NS Internet column

My wife thinks it is the ultimate expression of Western consumerism and idleness; I think it is the first time the Web has ever been used intelligently for altruism. We're probably both right. The Hunger Site is one of the cleverest advertisements ever made. The essence of the idea is a really simple page. It contains a block of up to nine small banner advertisements, and, beneath them, a large button. Click the button with your mouse, and each of the advertisers will contribute half a cent to the UN's world food program. Then the page tells you how much rice you have bought, and how long that will keep someone alive.

Today the site was half full of ads and my mouse click bought someone one and a quarter cups of rice, enough to keep them alive for another day, perhaps. I don't suppose I have ever done so much god with so little effort. A charity credit card might have the same effect, but of course the holders of these cards pay a little extra for them, whereas the spooky brilliance of the hunger site is that it is the advertisers who pay for my generosity.

The obvious temptation would be for the visitors to click until their fingers were worn to the bone, spending other people's money in a charitable cause, as the voters are meant to do under socialism. But this would require a little  ingenuity and effort, for the site will only register one click per browser per day. There is nothing to stop them checking it once every day — in fact you are encouraged to do so — and it seems a miniscule effort to make to help a malnourished child.  If you have nothing better to do, you can sit and watch the hunger map, which shows a globe on which a country goes briefly dark every three and a half seconds: it happens every time a child somewhere dies of malnutrition: it's like watching death on his tireless rounds, from India, to China, then Indonesia, before hurrying across to Africa and South America.

The founder of the site, John Breen, originally wanted to set up a much more obvious idea: a resource where teachers around the world could exchange equipment and requests for help. But looking into the problems of education in really poor countries, he discovered that it was hunger, rather than a shortage of equipment, which stopped children learning. So he had the brilliant idea of using web advertisements to do something real. The profit for the advertisers is not just knowing that they have done some good for surprisingly little money — the site  guarantees that the maximum payout for any single day is $750, which would involve 150,000 separate visitors seeing the advertisement. There is also the point that someone who has just pressed the "Feed the hungry" button is far more likely to go on to  read an advertisement than they are on normal sites.

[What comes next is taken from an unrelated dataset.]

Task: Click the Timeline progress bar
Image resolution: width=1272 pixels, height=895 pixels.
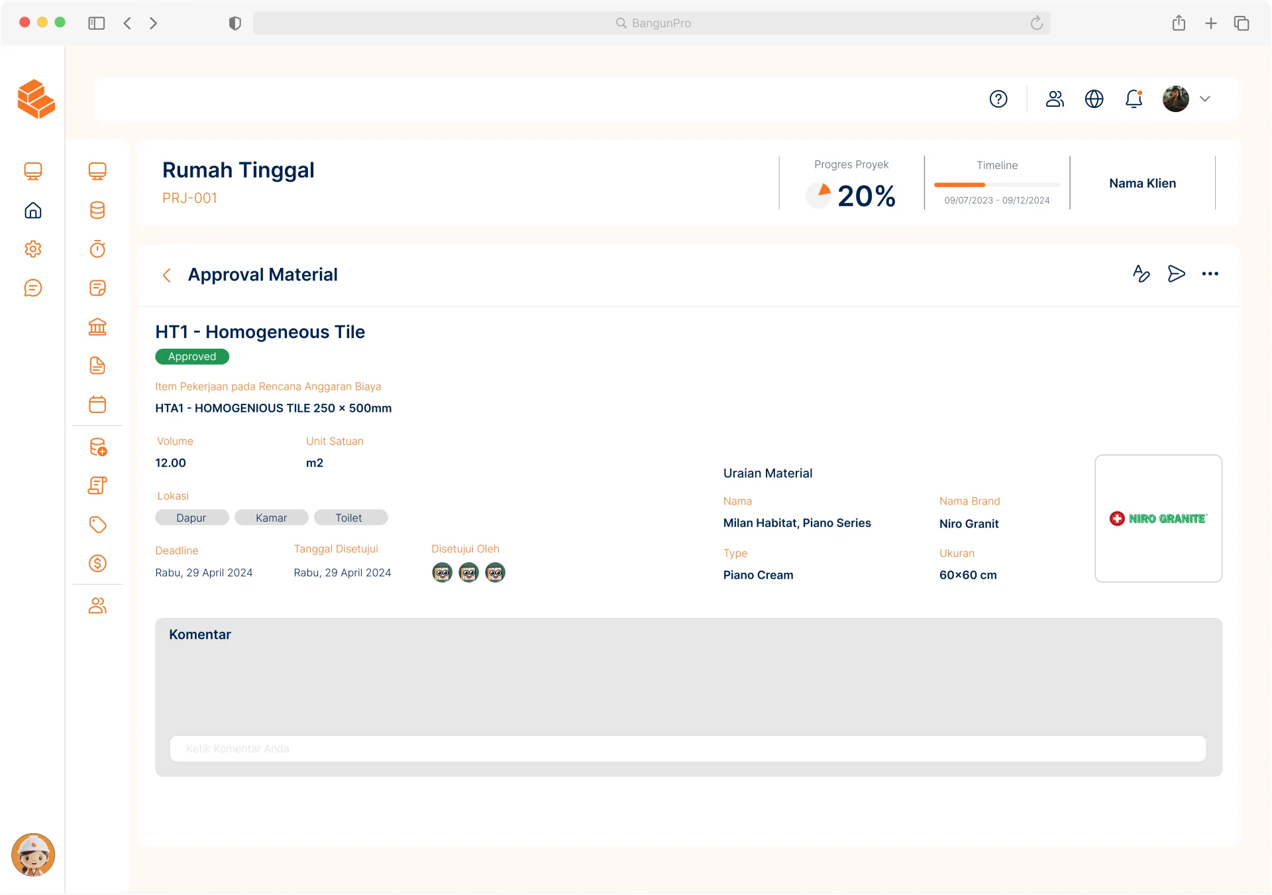Action: tap(996, 185)
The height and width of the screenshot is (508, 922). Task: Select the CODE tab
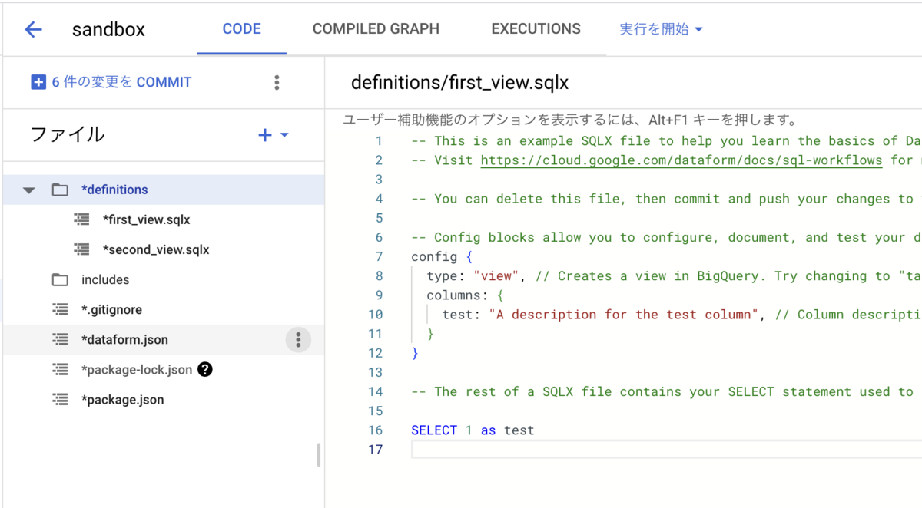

The great problem with web advertising has turned out to be what first appeared its greatest promise: that it is possible to tell exactly which advertisements get any response. The answer is that hardly any do. The basic web advertisement consists of a link to another site, which you must activate by clicking with a mouse, just like the hunger button. Hardly anyone can ever be bothered: one figure suggests that about two visitors in a thousand can shift their fingers the minuscule fraction of an inch required to read on. The response on the hunger site is about fifty times as great, so a company that advertises there is actually getting quite good value for its advertising budget by feeding the starving.

Not surprisingly, the site has become enormously popular even though it is less than three months old. More than two million button clicks have been registered, from all over the world. Britain and Germany come third and fourth in the list of countries from which people have clicked: the really astonishing thing is that second place is taken by Brazil. On the day I wrote this, 48,000 Americans had clicked, and nearly 10,000 Brazilians. But the list of countries from which the site has been accessed is immense. None are two poor. Russians, Ukrainians and Ugandans have all pressed the hunger button. Even the Vatican has got in on the act, clicking for five cupfuls of rice in the month of August.